- [Raw data]:
========================================================================
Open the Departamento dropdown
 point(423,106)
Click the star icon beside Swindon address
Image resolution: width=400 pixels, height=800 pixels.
========================================================================
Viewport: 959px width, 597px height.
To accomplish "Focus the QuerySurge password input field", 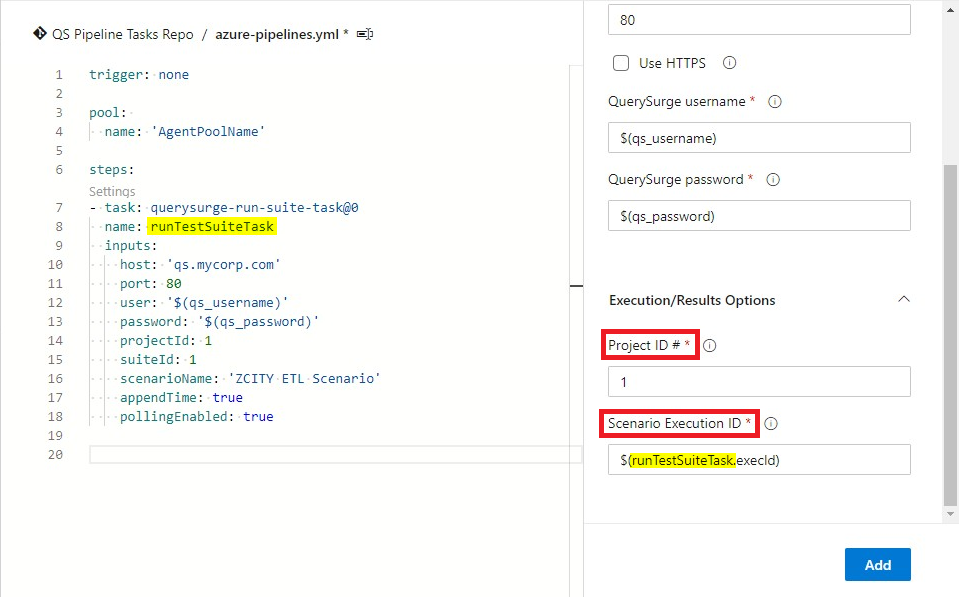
========================================================================
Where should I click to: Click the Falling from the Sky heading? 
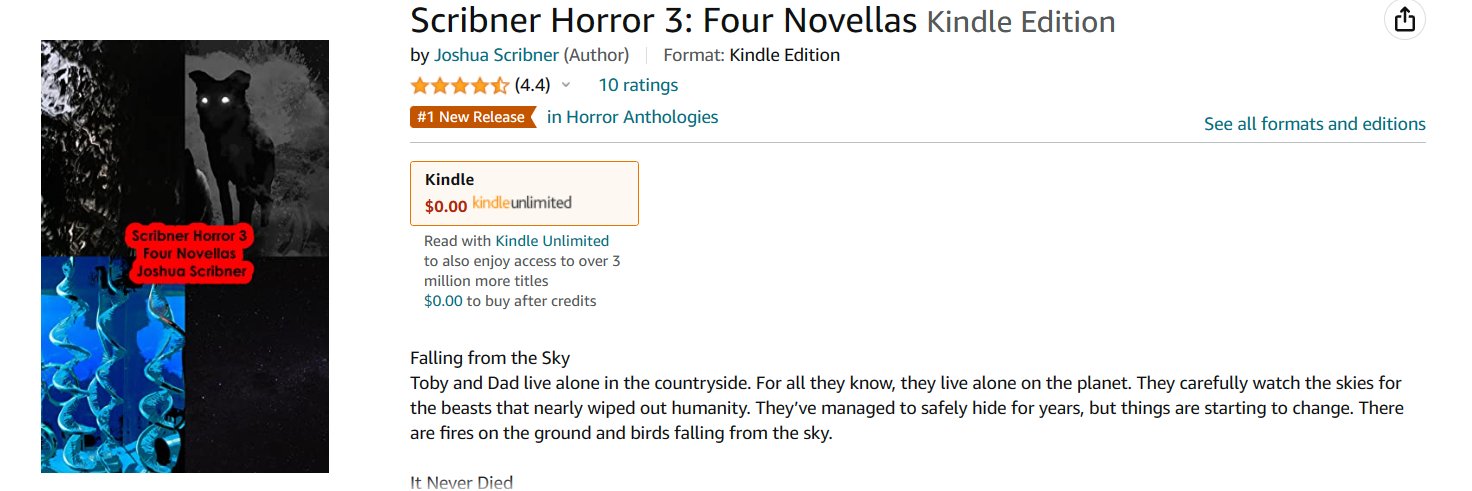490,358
========================================================================
- [Task objective]: Extract the lines from the one containing "Open the Departamento dropdown" through the one containing "Image resolution: width=400", both included, and reproduce them verbatim.

- [The completed task]:
Open the Departamento dropdown
 point(423,106)
Click the star icon beside Swindon address
Image resolution: width=400 pixels, height=800 pixels.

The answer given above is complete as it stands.